M. Hamiyé, qui n’a pas répondu à nos appels, avait plaidé sur son compte X pour que la priorité soit donnée à la maintenance des routes, reconnaissant qu’elle est « inexistante depuis 2019 pour des raisons financières bien connues », faisant référence à la grave crise économique et financière qui secoue le pays depuis cette année-là. Ayant effectué le déplacement à Dahr el-Baïdar, il s’est aussi plaint du budget restreint que lui alloue le gouvernement pour les travaux d’infrastructure routière : « Nous avons besoin de 350 millions de dollars au bas mot pour assurer l’entretien des routes au Liban, nous n’en avons obtenu que 60 dans le budget 2024. » Pour le cas de Dahr el-Baïdar, le ministre a souligné que le gouvernement avait confié à son administration la tâche d’effectuer une étude en 2019, menée par un consultant. Celui-ci avait alors estimé le coût de réhabilitation de cet axe à 20 millions de dollars. « Le déficit de l’État a empêché, et empêche toujours, la réalisation de ce projet », a déploré M. Hamiyé.

Mais cet argument est balayé par Ziad Akl, président de l’association YASA, spécialisée dans la sécurité routière : « Le Liban a obtenu en 2018 (avant la crise, NDLR) de la Banque mondiale un prêt de 200 millions de dollars consacré à la réhabilitation des routes, or aucun projet n’a été mené sur des routes aussi essentielles que celle qui relie Beyrouth à Masnaa (frontière syrienne, NDLR), ou encore les autoroutes du Nord ou du Sud », affirme-t-il à L’OLJ.

Pour le militant, « la seule solution pour éviter une catastrophe à Dahr el-Baïdar est de réparer la route rapidement », même si l’interdiction temporaire des camions s’impose, selon lui.

De la marne entre deux calcaires

Les raisons de cet état de délabrement, potentiellement catastrophique, du tronçon ne sont pas simplement financières, mais aussi d’ordre géologique.

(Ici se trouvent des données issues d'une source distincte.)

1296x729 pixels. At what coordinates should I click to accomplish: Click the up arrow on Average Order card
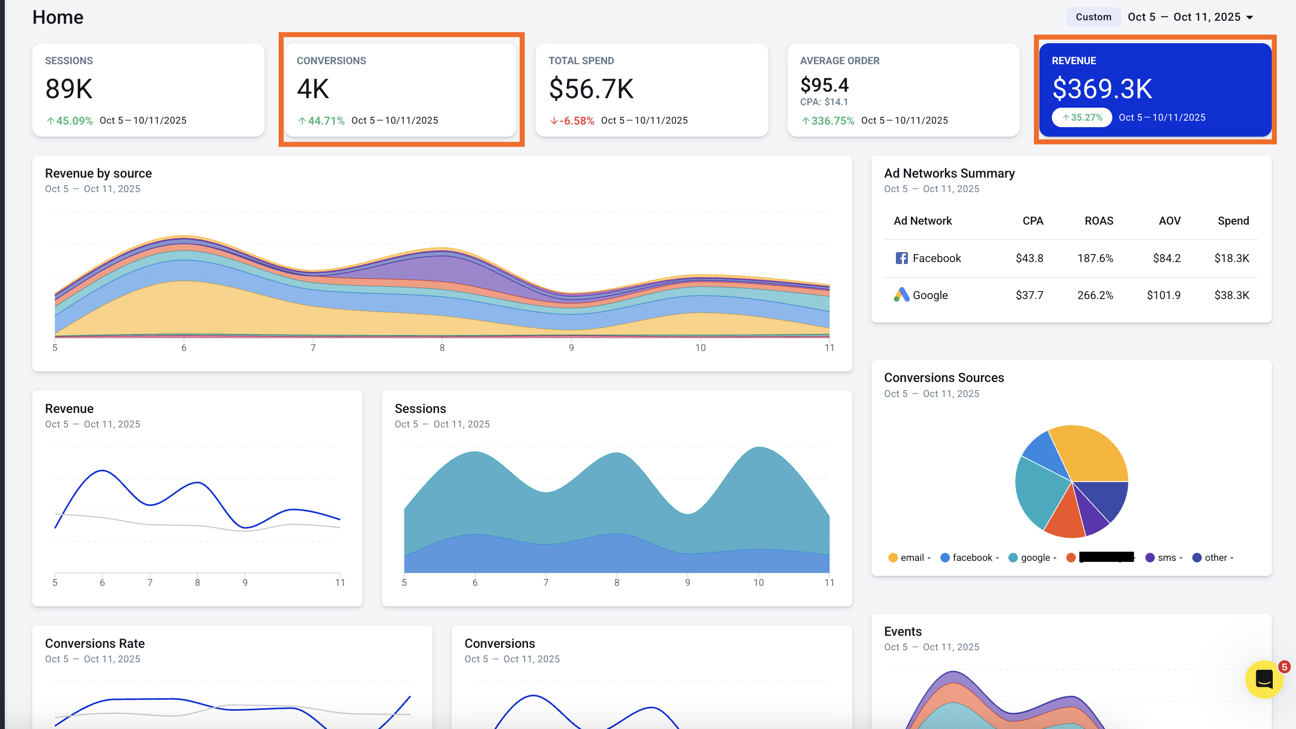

Samir Zaatiti, professeur de géologie à l’Université libanaise, pointe du doigt la nature du sol dans la région, un facteur rarement pris en compte dans le tracé des routes au Liban. Selon lui, le sol dans cette région est formé d’un alliage entre des rochers calcaires très solides et des rochers argileux beaucoup plus fragiles, ce qu’on appelle de la marne. Et cette dernière se retrouve prise en sandwich entre deux couches de calcaire.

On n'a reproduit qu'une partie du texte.